**The request**
Write out the rows below again, substituting "Where do I click to" for every occurrence of "Where should I click to" and keeping everything else the same.
***** Information supplied *****
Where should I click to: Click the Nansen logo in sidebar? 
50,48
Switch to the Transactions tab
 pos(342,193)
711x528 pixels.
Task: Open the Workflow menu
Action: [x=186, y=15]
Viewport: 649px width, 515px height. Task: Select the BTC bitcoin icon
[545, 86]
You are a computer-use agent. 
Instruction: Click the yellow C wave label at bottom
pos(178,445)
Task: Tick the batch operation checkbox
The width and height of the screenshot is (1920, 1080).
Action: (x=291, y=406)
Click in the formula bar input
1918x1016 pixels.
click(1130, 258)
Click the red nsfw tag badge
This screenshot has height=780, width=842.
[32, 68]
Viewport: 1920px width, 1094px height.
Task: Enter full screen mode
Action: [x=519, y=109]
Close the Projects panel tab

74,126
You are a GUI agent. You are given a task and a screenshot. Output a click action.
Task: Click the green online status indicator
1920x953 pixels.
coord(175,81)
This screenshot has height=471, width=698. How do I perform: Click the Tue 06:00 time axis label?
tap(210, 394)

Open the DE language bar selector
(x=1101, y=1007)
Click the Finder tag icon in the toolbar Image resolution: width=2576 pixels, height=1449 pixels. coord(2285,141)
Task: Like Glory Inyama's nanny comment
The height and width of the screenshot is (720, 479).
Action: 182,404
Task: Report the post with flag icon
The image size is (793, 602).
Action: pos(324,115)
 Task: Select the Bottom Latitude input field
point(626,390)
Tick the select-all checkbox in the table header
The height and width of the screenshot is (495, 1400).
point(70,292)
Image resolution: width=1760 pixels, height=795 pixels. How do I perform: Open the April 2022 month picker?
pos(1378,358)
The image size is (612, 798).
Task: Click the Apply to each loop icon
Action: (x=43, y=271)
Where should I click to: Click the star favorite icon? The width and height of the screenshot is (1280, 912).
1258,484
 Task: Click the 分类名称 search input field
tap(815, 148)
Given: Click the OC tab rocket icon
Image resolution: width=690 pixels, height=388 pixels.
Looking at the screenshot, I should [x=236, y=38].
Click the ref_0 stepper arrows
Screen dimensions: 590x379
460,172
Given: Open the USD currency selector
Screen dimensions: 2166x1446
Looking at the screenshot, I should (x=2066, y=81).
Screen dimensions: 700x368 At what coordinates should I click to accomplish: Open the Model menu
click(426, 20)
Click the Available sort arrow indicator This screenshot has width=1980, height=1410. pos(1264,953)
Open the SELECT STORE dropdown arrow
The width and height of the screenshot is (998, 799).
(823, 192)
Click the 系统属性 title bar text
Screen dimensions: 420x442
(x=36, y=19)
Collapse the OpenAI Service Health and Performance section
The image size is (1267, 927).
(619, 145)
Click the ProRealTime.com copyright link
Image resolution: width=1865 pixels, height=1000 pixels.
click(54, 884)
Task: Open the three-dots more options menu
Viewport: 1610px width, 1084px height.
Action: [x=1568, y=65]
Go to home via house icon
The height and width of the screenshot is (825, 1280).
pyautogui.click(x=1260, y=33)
*****
**Answer to the task**
Where do I click to: Click the Nansen logo in sidebar? 
50,48
Switch to the Transactions tab
 pos(342,193)
711x528 pixels.
Task: Open the Workflow menu
Action: [x=186, y=15]
Viewport: 649px width, 515px height. Task: Select the BTC bitcoin icon
[545, 86]
You are a computer-use agent. 
Instruction: Click the yellow C wave label at bottom
pos(178,445)
Task: Tick the batch operation checkbox
The width and height of the screenshot is (1920, 1080).
Action: (x=291, y=406)
Click in the formula bar input
1918x1016 pixels.
click(1130, 258)
Click the red nsfw tag badge
This screenshot has height=780, width=842.
[32, 68]
Viewport: 1920px width, 1094px height.
Task: Enter full screen mode
Action: [x=519, y=109]
Close the Projects panel tab

74,126
You are a GUI agent. You are given a task and a screenshot. Output a click action.
Task: Click the green online status indicator
1920x953 pixels.
coord(175,81)
This screenshot has height=471, width=698. How do I perform: Click the Tue 06:00 time axis label?
tap(210, 394)

Open the DE language bar selector
(x=1101, y=1007)
Click the Finder tag icon in the toolbar Image resolution: width=2576 pixels, height=1449 pixels. coord(2285,141)
Task: Like Glory Inyama's nanny comment
The height and width of the screenshot is (720, 479).
Action: 182,404
Task: Report the post with flag icon
The image size is (793, 602).
Action: pos(324,115)
 Task: Select the Bottom Latitude input field
point(626,390)
Tick the select-all checkbox in the table header
The height and width of the screenshot is (495, 1400).
point(70,292)
Image resolution: width=1760 pixels, height=795 pixels. How do I perform: Open the April 2022 month picker?
pos(1378,358)
The image size is (612, 798).
Task: Click the Apply to each loop icon
Action: (x=43, y=271)
Where do I click to: Click the star favorite icon? The width and height of the screenshot is (1280, 912).
1258,484
 Task: Click the 分类名称 search input field
tap(815, 148)
Given: Click the OC tab rocket icon
Image resolution: width=690 pixels, height=388 pixels.
Looking at the screenshot, I should [x=236, y=38].
Click the ref_0 stepper arrows
Screen dimensions: 590x379
460,172
Given: Open the USD currency selector
Screen dimensions: 2166x1446
Looking at the screenshot, I should (x=2066, y=81).
Screen dimensions: 700x368 At what coordinates should I click to accomplish: Open the Model menu
click(426, 20)
Click the Available sort arrow indicator This screenshot has width=1980, height=1410. pos(1264,953)
Open the SELECT STORE dropdown arrow
The width and height of the screenshot is (998, 799).
(823, 192)
Click the 系统属性 title bar text
Screen dimensions: 420x442
(x=36, y=19)
Collapse the OpenAI Service Health and Performance section
The image size is (1267, 927).
(619, 145)
Click the ProRealTime.com copyright link
Image resolution: width=1865 pixels, height=1000 pixels.
click(54, 884)
Task: Open the three-dots more options menu
Viewport: 1610px width, 1084px height.
Action: [x=1568, y=65]
Go to home via house icon
The height and width of the screenshot is (825, 1280).
pyautogui.click(x=1260, y=33)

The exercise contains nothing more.